* _Exercise prompt_
A single number is the answer here: the count of lines in the records below in which the word "avatar" appears.

* _Information supplied_
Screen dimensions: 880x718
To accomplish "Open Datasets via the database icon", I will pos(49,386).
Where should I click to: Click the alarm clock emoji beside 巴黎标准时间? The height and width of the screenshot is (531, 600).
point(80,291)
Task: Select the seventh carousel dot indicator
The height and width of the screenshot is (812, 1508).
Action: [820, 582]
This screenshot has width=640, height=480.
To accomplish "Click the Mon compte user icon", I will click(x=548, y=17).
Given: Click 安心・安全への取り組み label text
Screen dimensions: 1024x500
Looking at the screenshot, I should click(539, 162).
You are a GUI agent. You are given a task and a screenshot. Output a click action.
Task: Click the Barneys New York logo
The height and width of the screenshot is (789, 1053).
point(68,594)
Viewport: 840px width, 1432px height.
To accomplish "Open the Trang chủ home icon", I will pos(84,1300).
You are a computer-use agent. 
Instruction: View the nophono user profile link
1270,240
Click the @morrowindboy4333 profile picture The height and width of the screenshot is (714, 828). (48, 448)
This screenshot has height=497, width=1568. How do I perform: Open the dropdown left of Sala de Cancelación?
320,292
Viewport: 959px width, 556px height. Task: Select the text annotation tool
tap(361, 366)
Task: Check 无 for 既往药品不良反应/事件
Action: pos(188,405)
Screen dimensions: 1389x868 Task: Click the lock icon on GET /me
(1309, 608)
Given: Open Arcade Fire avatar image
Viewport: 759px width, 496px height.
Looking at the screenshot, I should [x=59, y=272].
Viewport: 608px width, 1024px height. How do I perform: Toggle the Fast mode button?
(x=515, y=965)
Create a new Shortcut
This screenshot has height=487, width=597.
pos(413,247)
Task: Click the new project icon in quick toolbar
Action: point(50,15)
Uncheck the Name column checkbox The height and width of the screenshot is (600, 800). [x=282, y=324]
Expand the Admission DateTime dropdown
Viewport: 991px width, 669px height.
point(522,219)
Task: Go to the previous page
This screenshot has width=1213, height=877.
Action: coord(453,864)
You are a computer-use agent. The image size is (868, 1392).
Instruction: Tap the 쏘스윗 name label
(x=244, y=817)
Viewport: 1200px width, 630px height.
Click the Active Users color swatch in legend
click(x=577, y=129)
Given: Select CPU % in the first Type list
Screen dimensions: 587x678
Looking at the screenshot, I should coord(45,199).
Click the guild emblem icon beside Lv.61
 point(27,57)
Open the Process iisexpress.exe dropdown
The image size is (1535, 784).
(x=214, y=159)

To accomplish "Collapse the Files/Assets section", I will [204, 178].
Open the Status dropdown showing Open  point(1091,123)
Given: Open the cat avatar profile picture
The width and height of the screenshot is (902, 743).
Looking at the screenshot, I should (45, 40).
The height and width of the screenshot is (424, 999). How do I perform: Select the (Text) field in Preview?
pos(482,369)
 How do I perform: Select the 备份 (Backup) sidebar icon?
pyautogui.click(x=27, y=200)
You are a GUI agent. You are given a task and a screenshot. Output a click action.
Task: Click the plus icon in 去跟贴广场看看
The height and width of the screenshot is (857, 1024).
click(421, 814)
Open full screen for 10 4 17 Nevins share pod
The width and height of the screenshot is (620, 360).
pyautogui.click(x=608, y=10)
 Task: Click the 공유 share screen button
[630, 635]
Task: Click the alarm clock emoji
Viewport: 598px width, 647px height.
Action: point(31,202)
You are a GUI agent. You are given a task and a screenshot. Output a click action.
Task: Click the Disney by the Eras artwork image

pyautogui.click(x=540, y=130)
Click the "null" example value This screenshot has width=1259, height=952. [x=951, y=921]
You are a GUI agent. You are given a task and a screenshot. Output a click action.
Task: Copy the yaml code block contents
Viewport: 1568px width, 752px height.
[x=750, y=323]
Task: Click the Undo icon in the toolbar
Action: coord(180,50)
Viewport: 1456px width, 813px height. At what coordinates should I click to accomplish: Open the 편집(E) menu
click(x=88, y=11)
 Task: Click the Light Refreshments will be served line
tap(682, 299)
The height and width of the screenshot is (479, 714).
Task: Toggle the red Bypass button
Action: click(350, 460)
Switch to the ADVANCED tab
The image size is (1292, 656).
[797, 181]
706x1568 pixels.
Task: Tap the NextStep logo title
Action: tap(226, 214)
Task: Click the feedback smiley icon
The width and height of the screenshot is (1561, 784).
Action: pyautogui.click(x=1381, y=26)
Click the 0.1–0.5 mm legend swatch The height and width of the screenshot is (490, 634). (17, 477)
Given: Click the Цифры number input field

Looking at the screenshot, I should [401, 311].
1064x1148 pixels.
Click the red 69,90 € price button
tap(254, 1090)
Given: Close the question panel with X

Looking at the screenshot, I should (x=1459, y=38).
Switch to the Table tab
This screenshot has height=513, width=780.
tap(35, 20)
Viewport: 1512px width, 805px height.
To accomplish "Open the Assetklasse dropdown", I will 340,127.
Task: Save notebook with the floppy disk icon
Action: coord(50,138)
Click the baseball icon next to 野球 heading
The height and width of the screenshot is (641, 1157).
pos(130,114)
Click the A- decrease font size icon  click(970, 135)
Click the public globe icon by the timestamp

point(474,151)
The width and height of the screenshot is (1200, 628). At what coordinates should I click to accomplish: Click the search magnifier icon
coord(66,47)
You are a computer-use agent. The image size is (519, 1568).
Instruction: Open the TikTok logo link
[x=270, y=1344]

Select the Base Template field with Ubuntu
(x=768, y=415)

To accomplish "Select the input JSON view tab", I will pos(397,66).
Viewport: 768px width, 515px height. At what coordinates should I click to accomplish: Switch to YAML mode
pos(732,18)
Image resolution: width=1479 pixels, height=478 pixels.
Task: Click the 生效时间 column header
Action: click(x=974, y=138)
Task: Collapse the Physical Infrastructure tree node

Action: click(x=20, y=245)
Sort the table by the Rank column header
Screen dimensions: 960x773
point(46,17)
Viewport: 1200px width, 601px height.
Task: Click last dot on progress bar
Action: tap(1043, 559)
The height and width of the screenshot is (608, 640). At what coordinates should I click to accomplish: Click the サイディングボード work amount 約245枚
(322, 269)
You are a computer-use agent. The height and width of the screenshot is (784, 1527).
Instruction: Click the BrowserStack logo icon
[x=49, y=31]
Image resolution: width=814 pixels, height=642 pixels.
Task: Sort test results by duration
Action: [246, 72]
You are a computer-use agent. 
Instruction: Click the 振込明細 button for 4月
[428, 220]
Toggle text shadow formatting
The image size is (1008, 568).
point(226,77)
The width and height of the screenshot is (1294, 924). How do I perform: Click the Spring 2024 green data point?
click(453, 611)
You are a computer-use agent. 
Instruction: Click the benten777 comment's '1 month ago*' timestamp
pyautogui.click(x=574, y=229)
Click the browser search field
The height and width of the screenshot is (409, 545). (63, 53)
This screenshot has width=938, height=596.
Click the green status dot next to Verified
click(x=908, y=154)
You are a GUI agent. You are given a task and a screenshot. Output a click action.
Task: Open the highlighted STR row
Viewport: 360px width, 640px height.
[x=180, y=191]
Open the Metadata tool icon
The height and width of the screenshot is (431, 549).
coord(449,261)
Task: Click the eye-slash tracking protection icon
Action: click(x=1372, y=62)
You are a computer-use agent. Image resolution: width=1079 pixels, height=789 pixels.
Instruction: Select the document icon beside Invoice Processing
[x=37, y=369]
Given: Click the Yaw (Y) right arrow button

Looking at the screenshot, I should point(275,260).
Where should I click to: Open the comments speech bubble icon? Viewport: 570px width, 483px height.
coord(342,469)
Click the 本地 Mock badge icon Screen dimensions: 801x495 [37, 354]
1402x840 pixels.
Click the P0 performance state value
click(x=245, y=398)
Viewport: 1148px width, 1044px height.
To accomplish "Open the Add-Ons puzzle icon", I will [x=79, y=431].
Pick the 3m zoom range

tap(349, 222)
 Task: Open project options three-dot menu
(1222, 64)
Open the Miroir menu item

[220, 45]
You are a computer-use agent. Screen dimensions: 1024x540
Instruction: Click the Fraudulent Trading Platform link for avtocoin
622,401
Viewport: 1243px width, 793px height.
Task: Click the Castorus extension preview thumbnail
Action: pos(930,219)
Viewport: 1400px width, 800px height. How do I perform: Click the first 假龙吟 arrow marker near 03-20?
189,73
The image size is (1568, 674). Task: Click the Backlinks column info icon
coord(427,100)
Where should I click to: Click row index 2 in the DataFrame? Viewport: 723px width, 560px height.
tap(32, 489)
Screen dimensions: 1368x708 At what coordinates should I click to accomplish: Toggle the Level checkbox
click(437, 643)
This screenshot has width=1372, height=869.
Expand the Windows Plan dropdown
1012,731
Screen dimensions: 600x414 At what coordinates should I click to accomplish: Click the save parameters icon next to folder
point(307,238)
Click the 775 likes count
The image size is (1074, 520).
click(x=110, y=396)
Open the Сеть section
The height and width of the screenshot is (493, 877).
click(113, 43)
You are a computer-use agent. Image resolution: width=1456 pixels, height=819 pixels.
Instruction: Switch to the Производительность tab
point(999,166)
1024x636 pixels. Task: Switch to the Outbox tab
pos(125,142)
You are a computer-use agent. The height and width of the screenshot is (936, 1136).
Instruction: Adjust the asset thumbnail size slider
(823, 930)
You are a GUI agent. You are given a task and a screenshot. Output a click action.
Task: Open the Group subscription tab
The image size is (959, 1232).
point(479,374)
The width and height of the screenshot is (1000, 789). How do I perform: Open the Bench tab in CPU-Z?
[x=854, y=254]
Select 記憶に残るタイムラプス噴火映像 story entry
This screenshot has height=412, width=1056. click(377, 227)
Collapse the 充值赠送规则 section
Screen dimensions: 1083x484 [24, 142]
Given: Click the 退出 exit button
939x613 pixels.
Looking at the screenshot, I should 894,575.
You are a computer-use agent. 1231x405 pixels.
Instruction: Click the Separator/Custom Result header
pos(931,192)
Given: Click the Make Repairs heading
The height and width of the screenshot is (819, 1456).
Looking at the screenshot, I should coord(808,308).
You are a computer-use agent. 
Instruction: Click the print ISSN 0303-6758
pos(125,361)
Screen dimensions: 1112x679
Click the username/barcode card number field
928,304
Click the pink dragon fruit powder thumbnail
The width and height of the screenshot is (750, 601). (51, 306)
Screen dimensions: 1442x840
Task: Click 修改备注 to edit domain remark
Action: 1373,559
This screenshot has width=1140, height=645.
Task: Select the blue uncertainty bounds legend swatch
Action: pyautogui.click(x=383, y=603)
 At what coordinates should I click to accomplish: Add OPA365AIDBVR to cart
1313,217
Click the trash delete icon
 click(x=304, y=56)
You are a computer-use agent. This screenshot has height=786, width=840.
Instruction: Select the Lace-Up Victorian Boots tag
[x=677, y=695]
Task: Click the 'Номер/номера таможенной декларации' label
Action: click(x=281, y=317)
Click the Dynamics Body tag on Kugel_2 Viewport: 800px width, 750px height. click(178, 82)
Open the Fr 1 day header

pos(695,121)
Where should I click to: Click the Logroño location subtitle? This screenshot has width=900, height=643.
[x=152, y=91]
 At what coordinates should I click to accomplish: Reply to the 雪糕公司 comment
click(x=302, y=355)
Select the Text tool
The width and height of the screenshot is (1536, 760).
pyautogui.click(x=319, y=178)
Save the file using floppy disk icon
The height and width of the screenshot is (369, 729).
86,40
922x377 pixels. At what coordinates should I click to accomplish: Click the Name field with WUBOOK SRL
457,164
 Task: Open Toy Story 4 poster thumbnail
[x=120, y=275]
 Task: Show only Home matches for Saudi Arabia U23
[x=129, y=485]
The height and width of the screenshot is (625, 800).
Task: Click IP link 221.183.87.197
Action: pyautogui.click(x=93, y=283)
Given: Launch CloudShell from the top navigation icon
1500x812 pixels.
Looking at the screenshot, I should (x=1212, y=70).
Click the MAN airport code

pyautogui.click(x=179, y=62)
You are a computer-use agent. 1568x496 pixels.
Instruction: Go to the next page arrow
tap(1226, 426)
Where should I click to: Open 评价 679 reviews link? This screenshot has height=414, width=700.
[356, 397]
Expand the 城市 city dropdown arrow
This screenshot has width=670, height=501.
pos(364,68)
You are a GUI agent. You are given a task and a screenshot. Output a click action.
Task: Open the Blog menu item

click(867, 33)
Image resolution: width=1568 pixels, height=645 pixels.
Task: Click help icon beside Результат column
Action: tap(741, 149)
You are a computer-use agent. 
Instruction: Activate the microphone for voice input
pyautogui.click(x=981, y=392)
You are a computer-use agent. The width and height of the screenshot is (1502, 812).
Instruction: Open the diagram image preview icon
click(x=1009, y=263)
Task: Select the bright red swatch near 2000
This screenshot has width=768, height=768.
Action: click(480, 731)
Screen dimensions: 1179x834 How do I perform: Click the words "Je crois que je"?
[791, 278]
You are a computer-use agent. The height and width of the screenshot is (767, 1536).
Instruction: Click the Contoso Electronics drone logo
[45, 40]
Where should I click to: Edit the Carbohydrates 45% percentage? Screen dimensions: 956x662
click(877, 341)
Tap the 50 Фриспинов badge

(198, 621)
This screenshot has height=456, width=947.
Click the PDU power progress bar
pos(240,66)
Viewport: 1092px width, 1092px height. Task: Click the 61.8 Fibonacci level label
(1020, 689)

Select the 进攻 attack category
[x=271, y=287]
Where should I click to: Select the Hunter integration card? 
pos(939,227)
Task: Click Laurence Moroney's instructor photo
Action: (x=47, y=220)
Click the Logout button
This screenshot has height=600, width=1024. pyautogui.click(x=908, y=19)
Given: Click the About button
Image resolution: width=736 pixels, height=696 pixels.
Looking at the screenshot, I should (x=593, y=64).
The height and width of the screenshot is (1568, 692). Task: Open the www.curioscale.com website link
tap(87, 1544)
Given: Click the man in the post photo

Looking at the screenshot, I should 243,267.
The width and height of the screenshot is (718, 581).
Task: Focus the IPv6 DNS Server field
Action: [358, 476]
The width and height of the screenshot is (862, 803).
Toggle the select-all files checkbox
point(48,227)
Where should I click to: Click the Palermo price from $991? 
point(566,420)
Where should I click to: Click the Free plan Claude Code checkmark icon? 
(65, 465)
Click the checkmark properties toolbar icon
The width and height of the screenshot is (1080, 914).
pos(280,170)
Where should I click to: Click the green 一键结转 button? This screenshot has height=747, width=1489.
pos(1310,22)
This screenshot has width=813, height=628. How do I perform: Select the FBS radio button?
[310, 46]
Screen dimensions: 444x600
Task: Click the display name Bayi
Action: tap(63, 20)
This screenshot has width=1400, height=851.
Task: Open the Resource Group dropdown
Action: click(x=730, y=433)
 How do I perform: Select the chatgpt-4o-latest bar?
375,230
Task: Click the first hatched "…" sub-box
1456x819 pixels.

* _Solution to this exercise_
2